Consider the following two equations:
$$\sqrt {3x} \left(1 + \frac{1}{x+y} \right) = 2 $$
$$\sqrt{7y}\left(1 -\frac{1}{x+y}\right)= 4\sqrt{2}$$
. It is expected to verify if the equations possess a solution and if yes what is the floor of $ y/x $ for that solution.
. What have I tried:
. Eliminating the $\frac {1}{x+y}$ term from the two equations leads to : $$ \frac{2}{\sqrt{3x}} + \frac{4\sqrt{2}}{\sqrt{7y}} = 2 $$ Which gives $$ y = \frac{24x}{7(1- \sqrt{3x})^2}$$ Also from the first equation value of y is :
$$ y = \frac{\sqrt{3x}}{2-\sqrt{3x}} - x $$
Equating the two values of y and simplifying resulted in a polynomial with fractional powers of x. This proved to be a dead end for me.

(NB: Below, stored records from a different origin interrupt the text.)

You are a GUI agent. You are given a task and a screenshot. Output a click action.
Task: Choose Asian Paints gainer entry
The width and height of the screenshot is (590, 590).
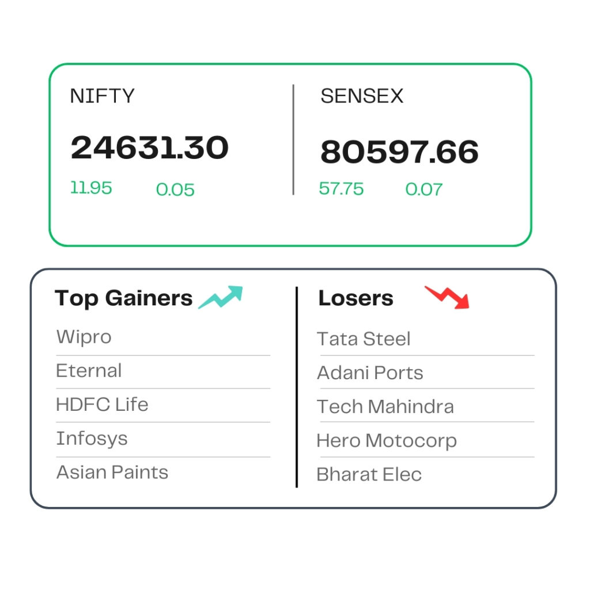tap(112, 472)
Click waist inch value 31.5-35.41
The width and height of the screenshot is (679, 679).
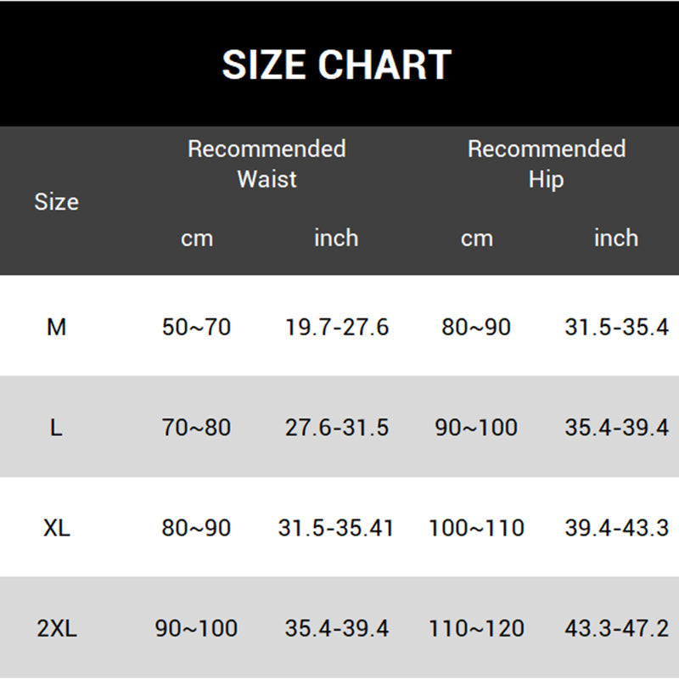click(336, 528)
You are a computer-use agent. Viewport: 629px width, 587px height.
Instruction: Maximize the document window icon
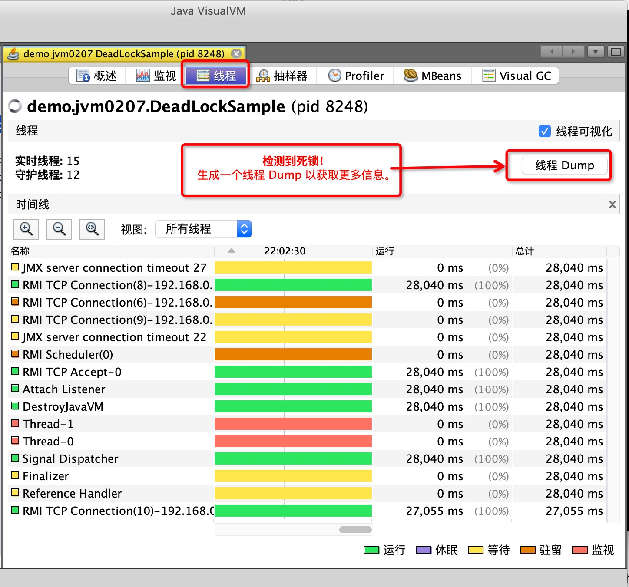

. Note: some underlying inquisitions:
- Is there a method for simplifying such equations that I am unaware of?
- Are the given two equations representing hyperbola? (Checked the graph on desmos!). If yes how can one see that without referring to the plot.
No, the curves cannot be hyperbolas.
The first equation is necessarily a subset of the locus of points satisfying $3x(x+y+1)^2 = 4(x+y)^2$, and similarly for the second, $7y(x+y-1)^2 = 8(x+y)^2,$ which are plotted in the neighborhood of $[-1,1]^2$ below.
The first curve is tangent to the $y$-axis, and the second tangent to the $x$-axis (both easily verified through implicit differentiation). When zoomed out, we see:
So this suggests that the given equations cannot be sections of hyperbolae. They may be asymptotic to conic sections, but their degree is $3$, not $2$.